Plant named after Ya.M. Sverdlov
- Industry: Chemical
- Founded: 27 June 1916
- Headquarters: Dzerzhinsk, Russia
- Website: www.sverdlova.ru

= Ya. M. Sverdlova State Owned Enterprise =

Russian manufacturing and defence company

Ya. M. Sverdlov State Owned Enterprise (Завод имени Я.М. Свердлова) is one of the Russian Federation's strategic manufacturers within its Russian Military Industrial Complex. The plant was founded on 27 June 1916 in the town of Dzerzhinsk (around 30 km from the city of Nizhny Novgorod and 400 km from Moscow).

It is one of the largest Russian manufacturers of industrial explosives, detonators for the oil and gas industry, seismic and geophysical works. The Sverdlov plant employs 5,000 people.

The plant's output was divided into the following:

- Defense applications (30%)
- Explosive products (30%)
- Industrial chemicals (35%)
- Machinery (5%)

Of the aforementioned, Ya. M. Sverdlov Plant is Russia's only producer of HMX and RDX explosive products.

The current CEO of the chemical factory is Yuri F. Shumsky.

For 2024 Acting General Director - Nail Khalilovich Giniyatov.

== Structure ==
1100 hectares is the territory of the industrial site of the enterprise. There are thermal power plants, a water treatment system, 1,000 buildings and structures, 120 km of highways and 90 km of railway tracks. The car park consists of 200 pieces of equipment, and the railway rolling stock consists of 900 wagons. The company also has 3 vessels.

== Sanctions ==
On March 18, 2023, amid Russia's invasion of Ukraine, the plant was added to Ukraine’s sanctions list "for supporting actions that undermine or threaten the territorial integrity, sovereignty, and independence of Ukraine.”

On June 23, 2023, the plant was included in the European Union sanctions list for providing material support to and benefiting from the Government of Russia, which is responsible for the annexation of Crimea and the destabilization of Ukraine. Additionally, the plant manufactures explosives "used by the Russian Armed Forces during the illegal and unprovoked military invasion of Ukraine in 2022.”

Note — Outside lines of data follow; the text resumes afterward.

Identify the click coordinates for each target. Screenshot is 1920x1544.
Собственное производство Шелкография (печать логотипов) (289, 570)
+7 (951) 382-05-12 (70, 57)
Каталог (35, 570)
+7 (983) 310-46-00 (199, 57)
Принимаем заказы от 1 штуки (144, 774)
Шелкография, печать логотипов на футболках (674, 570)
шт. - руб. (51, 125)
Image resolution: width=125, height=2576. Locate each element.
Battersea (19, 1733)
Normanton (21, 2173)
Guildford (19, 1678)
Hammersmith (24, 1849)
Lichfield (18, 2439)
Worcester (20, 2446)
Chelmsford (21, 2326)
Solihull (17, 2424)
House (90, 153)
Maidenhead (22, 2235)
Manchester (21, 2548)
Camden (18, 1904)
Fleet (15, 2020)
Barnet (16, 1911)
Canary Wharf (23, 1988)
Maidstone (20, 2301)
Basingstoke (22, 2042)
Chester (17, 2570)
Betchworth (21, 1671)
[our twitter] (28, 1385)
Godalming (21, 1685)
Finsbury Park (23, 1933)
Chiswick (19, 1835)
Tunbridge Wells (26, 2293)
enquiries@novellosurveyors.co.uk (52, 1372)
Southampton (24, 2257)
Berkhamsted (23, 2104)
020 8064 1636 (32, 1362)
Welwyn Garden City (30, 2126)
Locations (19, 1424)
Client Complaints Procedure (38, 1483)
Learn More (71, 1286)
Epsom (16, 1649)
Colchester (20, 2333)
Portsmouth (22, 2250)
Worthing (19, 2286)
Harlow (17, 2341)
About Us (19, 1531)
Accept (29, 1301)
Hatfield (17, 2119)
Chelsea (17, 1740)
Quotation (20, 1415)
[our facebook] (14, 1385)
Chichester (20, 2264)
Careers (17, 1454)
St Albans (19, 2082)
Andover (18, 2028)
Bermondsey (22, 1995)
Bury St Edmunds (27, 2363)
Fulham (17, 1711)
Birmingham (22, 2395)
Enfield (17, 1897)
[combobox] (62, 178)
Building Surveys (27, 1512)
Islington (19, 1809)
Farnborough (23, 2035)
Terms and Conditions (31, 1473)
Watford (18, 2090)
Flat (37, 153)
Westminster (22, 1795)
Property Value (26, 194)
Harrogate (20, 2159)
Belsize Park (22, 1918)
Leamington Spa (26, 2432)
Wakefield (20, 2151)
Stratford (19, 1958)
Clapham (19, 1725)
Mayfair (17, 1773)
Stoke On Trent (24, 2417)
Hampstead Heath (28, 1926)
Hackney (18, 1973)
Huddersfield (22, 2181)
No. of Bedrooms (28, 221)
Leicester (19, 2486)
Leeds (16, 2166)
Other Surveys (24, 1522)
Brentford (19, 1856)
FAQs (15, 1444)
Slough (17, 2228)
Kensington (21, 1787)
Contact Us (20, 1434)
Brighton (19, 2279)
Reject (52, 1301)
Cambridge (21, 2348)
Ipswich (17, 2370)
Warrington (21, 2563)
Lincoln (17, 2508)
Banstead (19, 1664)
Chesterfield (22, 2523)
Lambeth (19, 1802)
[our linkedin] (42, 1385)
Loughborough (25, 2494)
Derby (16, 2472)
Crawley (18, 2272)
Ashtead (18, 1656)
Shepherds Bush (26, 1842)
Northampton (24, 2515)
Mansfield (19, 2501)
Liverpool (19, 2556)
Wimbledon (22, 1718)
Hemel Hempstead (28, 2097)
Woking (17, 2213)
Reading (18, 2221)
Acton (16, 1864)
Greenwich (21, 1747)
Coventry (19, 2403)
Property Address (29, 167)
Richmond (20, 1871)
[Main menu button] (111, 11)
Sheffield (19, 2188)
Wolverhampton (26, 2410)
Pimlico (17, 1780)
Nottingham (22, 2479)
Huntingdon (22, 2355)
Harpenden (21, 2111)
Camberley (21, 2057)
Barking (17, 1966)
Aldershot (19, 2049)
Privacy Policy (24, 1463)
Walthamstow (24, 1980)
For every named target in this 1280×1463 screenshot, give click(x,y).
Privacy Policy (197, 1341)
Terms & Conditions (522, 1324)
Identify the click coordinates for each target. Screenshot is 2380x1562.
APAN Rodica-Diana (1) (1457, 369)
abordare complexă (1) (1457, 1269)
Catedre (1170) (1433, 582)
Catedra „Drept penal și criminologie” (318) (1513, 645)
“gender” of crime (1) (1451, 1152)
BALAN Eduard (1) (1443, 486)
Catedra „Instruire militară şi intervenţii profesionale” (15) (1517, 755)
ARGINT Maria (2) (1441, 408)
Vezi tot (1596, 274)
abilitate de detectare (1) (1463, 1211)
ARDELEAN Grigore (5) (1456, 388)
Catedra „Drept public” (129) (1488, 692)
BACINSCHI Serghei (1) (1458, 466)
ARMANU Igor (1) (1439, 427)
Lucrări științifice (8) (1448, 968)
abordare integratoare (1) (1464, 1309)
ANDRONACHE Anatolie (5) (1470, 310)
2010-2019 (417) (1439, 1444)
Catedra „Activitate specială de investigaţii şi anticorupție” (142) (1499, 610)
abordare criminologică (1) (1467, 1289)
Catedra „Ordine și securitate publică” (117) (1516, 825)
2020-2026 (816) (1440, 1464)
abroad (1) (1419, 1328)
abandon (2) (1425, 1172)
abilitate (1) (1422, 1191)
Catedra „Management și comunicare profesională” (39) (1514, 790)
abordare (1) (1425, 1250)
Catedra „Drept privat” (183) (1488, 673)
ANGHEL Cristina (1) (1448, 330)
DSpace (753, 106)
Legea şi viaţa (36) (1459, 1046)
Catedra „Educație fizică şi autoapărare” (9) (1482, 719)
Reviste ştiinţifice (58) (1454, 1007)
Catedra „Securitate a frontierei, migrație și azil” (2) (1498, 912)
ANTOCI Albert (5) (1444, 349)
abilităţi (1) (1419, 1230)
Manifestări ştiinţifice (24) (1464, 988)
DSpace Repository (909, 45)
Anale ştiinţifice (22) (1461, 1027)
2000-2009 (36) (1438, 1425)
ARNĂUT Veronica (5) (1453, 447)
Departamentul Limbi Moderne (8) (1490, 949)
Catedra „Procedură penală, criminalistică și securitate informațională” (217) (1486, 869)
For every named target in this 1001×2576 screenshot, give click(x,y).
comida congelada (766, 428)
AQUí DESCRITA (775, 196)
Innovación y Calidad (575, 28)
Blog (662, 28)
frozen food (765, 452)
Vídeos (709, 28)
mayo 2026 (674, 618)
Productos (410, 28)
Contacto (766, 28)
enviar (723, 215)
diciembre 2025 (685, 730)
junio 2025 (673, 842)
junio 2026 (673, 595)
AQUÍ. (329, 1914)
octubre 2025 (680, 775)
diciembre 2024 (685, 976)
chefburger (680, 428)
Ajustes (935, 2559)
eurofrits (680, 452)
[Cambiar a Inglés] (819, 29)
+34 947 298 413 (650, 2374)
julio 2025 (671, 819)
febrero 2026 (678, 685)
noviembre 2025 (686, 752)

On February 21, 2024, the plant was added to Canada’s sanctions list targeting organizations associated with the military-industrial complex.

For similar reasons, the plant is also under sanctions imposed by the United States, the United Kingdom, Japan, and Switzerland.

On 6 October 2025, the plant was set ablaze by Ukrainian drones. A manufacturer of industrial explosives, it had since started supplying military grade explosives for “aerial bombs, warheads for anti-tank cumulative guided missiles, and warheads for anti-aircraft missile systems”. The local governor confirmed fires, damaged property and one person who was injured.